Document passage >>
The #HALTsolitary campaign, which has long engaged in organizing, education, and advocacy to get the bill enacted into law, issued the following statement:

“The #HALTsolitary campaign applauds Speaker Carl Heastie, lead Assembly sponsor Jeffrion Aubry, and the New York State Assembly for passing legislation to end the torture of solitary confinement and replace it with more humane and effective alternatives. Thousands of people remain in solitary confinement in New York’s prisons and jails each day, isolated 22 to 24 hours a day in a cell without any meaningful human contact or programs, often for months, years, and even decades. They are disproportionately Black and Latinx people, young people, gender non-conforming people, and people with mental illness, often held in isolation for non-violent infractions or even for speaking out about abuse by staff. If the State Senate fails to act to end this racist and destructive practice this session, as appears likely even though HALT has 25 co-sponsors in that house, Governor Cuomo must implement the reforms we seek administratively.

Referring to the fact that Governor Cuomo could at any time write most of the measures in the HALT Bill into law through executive action, Aubry exhorted his colleagues to take a definitive stand: “The executive [branch] could have ended this immediately. They could have looked at the history of SHUs [Special Housing Unit, aka solitary confinement] and immediately taken the action to stop the process. Looked at what’s going on in the world and stopped the process. But they haven’t. Not just this administration, but administrations in the past. Sometimes we as legislators have to step up to the plate and say what is right is right.

Supplied information >>
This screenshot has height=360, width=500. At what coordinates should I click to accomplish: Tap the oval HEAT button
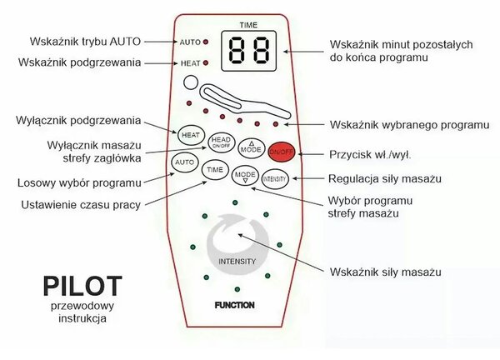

Questions to answer >>
1: Answer each question from the passage on the HALT solitary bill, one answer per line, marked as the questions are.
(a) How many co-sponsors does HALT have in the State Senate?
(b) For how many hours a day are people in solitary confinement isolated in a cell?
(c) What does SHU stand for?
2: In the passage on the HALT solitary bill, take everything from "Referring to the" down to "right is right." and substitute "lawmakers" for "legislators".
3: Resume the passage on the HALT solitary bill, starting right after its final sentence.

Answers in order >>
1:
(a) 25
(b) 22 to 24 hours
(c) Special Housing Unit

2:
Referring to the fact that Governor Cuomo could at any time write most of the measures in the HALT Bill into law through executive action, Aubry exhorted his colleagues to take a definitive stand: “The executive [branch] could have ended this immediately. They could have looked at the history of SHUs [Special Housing Unit, aka solitary confinement] and immediately taken the action to stop the process. Looked at what’s going on in the world and stopped the process. But they haven’t. Not just this administration, but administrations in the past. Sometimes we as lawmakers have to step up to the plate and say what is right is right.

3:
Despite strong support for HALT in the State Senate, the bill was not brought to the floor for a vote before the end of session in late June.

Meanwhile, Governor Cuomo and NYS Commissioner of Corrections Anthony Annucci have both ignored multiple invitations from CAIC to spend 24 hours in a solitary confinement cell, as the Corrections Commissioner of Colorado did before implementing major reforms.

#HALTsolitary Confinement Act Passes in the NY State Assembly – SEE THE FULL 9-MINUTE VIDEO:

NEWS: NYCAIC Thanks Speaker Heastie and NY State Assembly for Including #HALTsolitary Act in New Criminal Justice Reform Legislation

The #HALTsolitary campaign of NYCAIC released the following statement on February 12, 2018, following the Assembly majority’s introduction of a comprehensive criminal justice reform package that includes the HALT Solitary Confinement Act:

The New York Campaign for Alternatives to Isolated Confinement (CAIC) applauds Speaker Carl E. Heastie and the New York Assembly for including the Humane Alternatives to Long-Term (HALT) Solitary Confinement Act, A.3080B/S.4784A, as part of its Criminal Justice Reform package announced today.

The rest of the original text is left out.